Regardless of the criteria you choose to establish a ranking, males dominate the bottom of that ranking.
by CalRobert
3 subcomments
- It does feel a bit cruel that we were told to be vulnerable and open, and then when men said we’re lonely got accused of asking other people to fix our problems and that we just needed to deal with it.
Also I don’t think I’d risk being e.g. a teacher - the girls in my high school would casually joke about accusing their teachers of being creeps if they failed a test, etc.
by Urahandystar
3 subcomments
- One of the saddest things I heard was a young kid say he's never heard the word masculinity unless it was paired with the word toxic before it. With that kind of attitude is this any wonder?
- What about their dad’s & uncle’s? Mum’s male friends? I don’t know, external (outside the family) isn’t the only source of “mentorship” and we should stop trying to pretend it is
by HardwareLust
0 subcomment
- Why is this flagged?
by RickJWagner
0 subcomment
- 1. Why would this possibly be flagged?
2. The article is right. Boys without good fathers/mentors are worse off in many ways. Readers, please consider helping Boys and Girls Club, scouting organizations, etc.
- does shortage refer to actual size?
all those fellowships and fanboy cultures and follower counts and network and everybody gets all they want to evolve and raise their children to be witty and snappy and vibe with that pan all the chill kids are playing in those pretty red forests nowadays and some researchers found a shortage of male mentors?
is this one of those "we want you" recruiting scarcity tactics?
by incomingpain
0 subcomment
- It started with the paradox of women unhappiness. Which wasnt a paradox at all, fully understood. Yet for some reason 1 political side refused to understand. Ideological blindness.
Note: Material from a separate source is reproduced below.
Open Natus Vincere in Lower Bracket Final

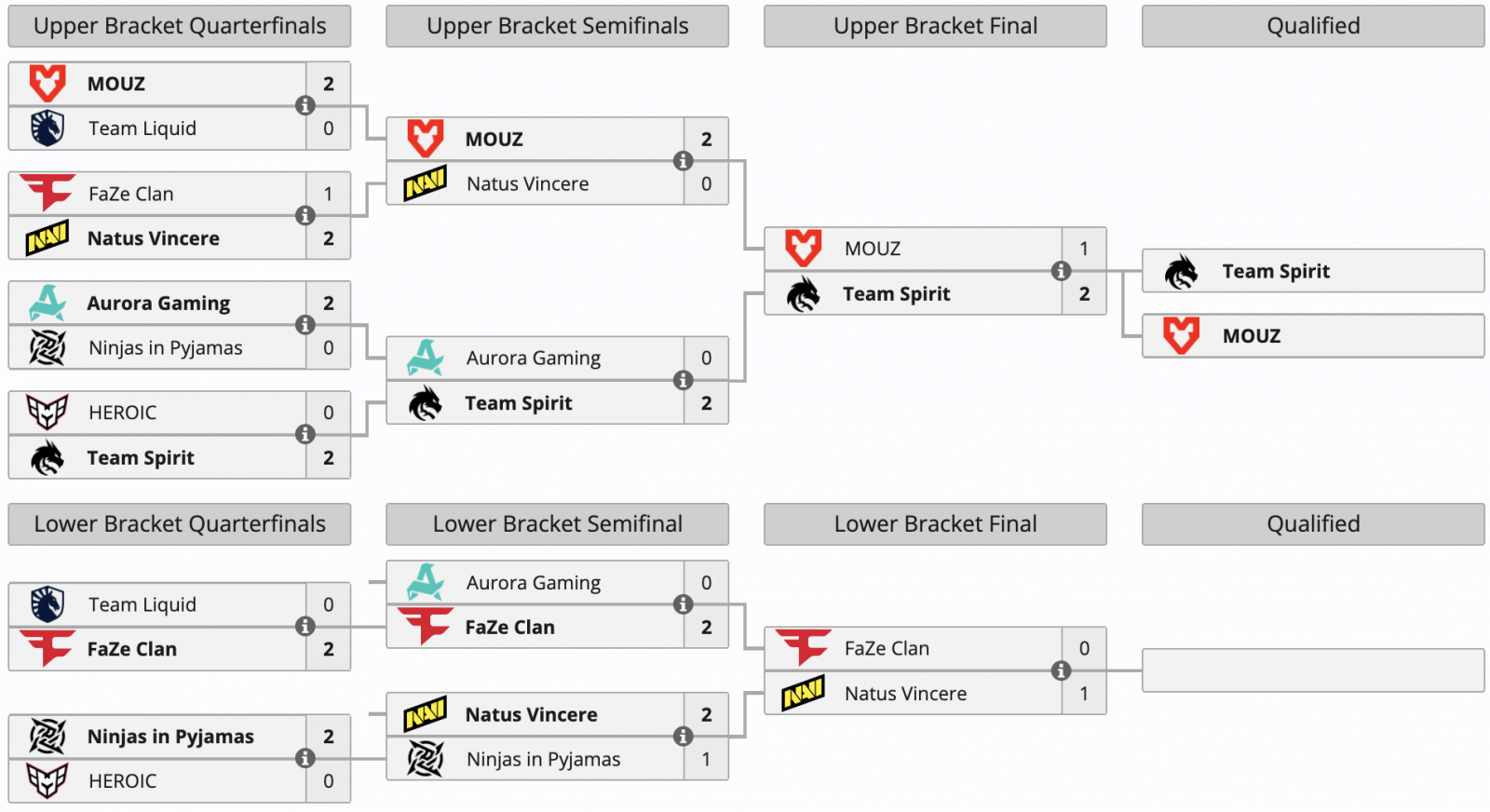click(905, 694)
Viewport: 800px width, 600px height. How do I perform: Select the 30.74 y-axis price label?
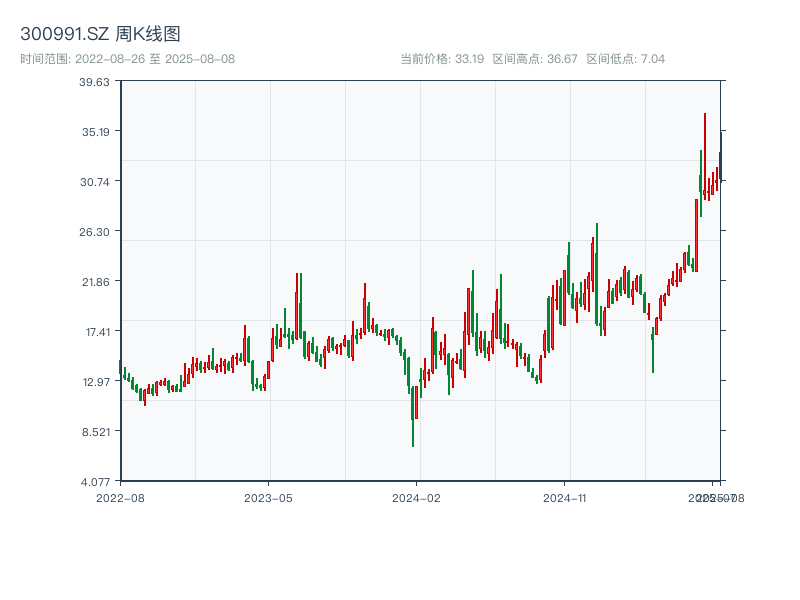point(95,182)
Then a large amount of $, time, and effort was spent on women to solve this problem, but since they refused to understand the cause. It really was just a boost to women. This shifts men behind. Government intentionally caused this.
https://www.nytimes.com/2025/05/13/upshot/boys-falling-behin...
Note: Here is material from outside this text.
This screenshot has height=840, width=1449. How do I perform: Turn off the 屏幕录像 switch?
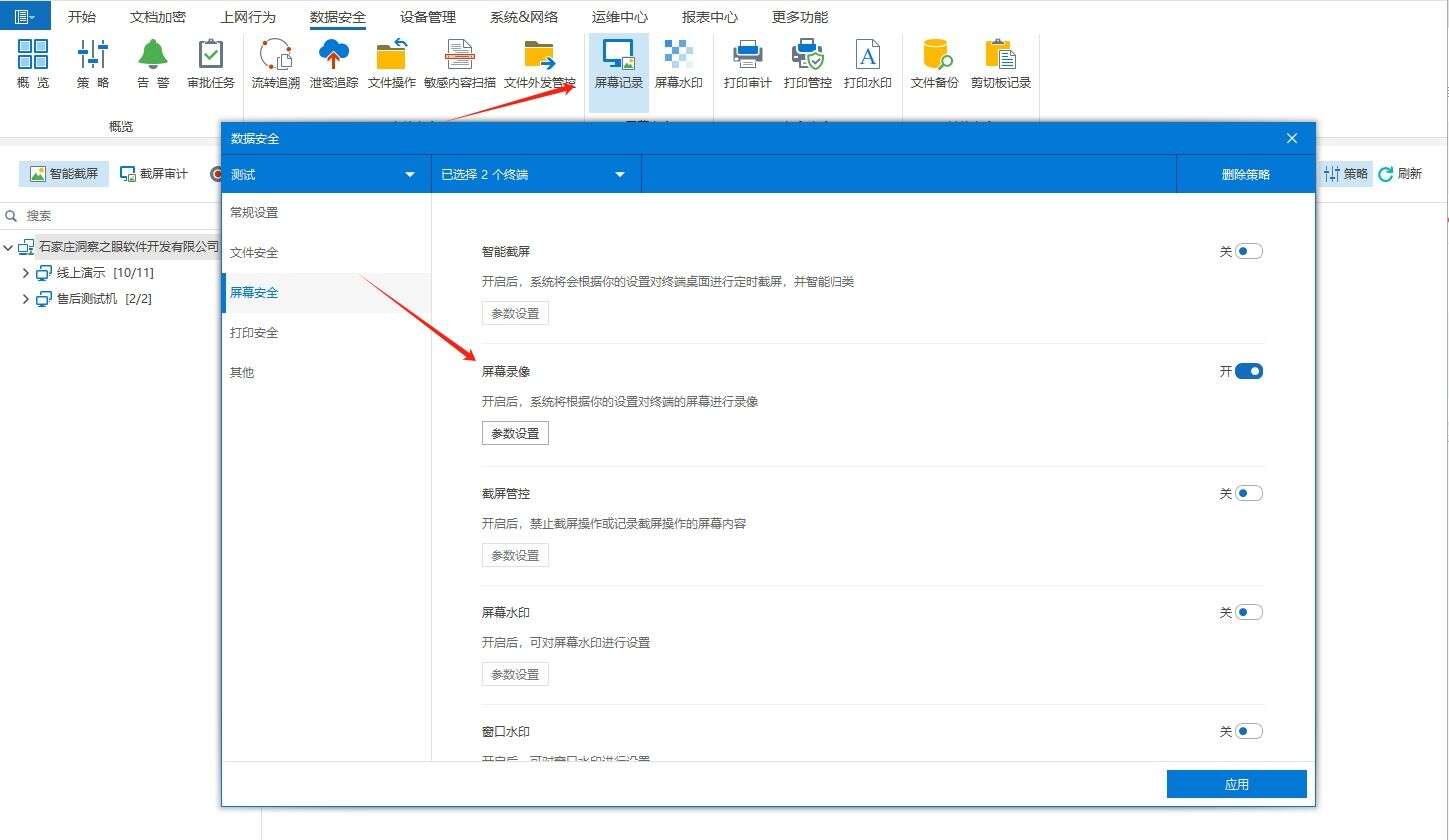(1247, 371)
Then men needed a role model. Men would need to work extra hard to just come up to parity. But government didnt like the messaging of those role models, so they censored their speech and deplatformed them.
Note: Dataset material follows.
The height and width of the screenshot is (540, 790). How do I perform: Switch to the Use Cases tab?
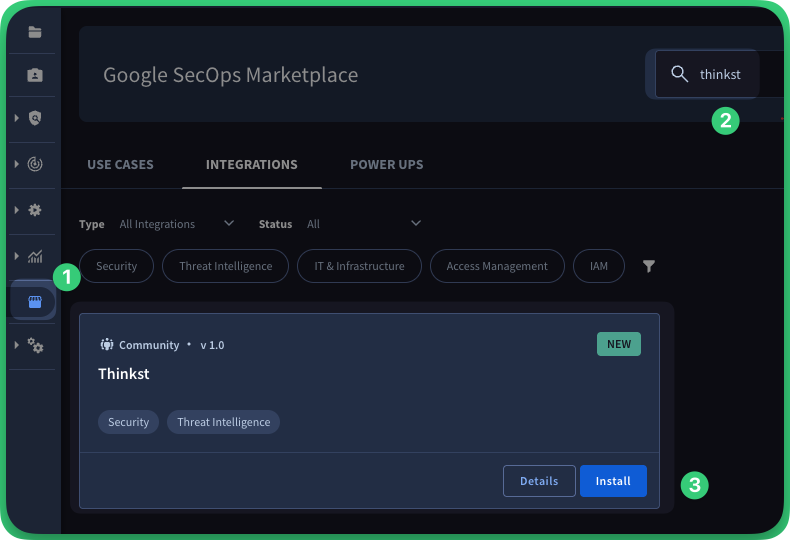pos(120,165)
Creating the gap/shortage in role models; but men moved to beyond their control. This new role model became huge. He'd talk for hours upon hours with anyone who would listen.
The people who wanted to censor/deplatform but couldnt. So they publicly killed him.
by fzeroracer
5 subcomments
- People are going to misread the article and go off in their own direction but the problem is clearly capitalism. It's always been capitalism. Lower income boys have drastically less access to male mentors than higher income ones and the article even states this.
Low family income means less options. Most of your mentors at a young age are going to come from schooling, which still generally has a gender tilt towards women for multiple reasons. But lower income schools are going to be more resource starved with larger classes and less time for teachers to interact with students individually.
edit: fixed wording to better emphasize what I meant
by sam_lowry_
0 subcomment
- [flagged]
- I'm flagging this based on previous experience with similar threads.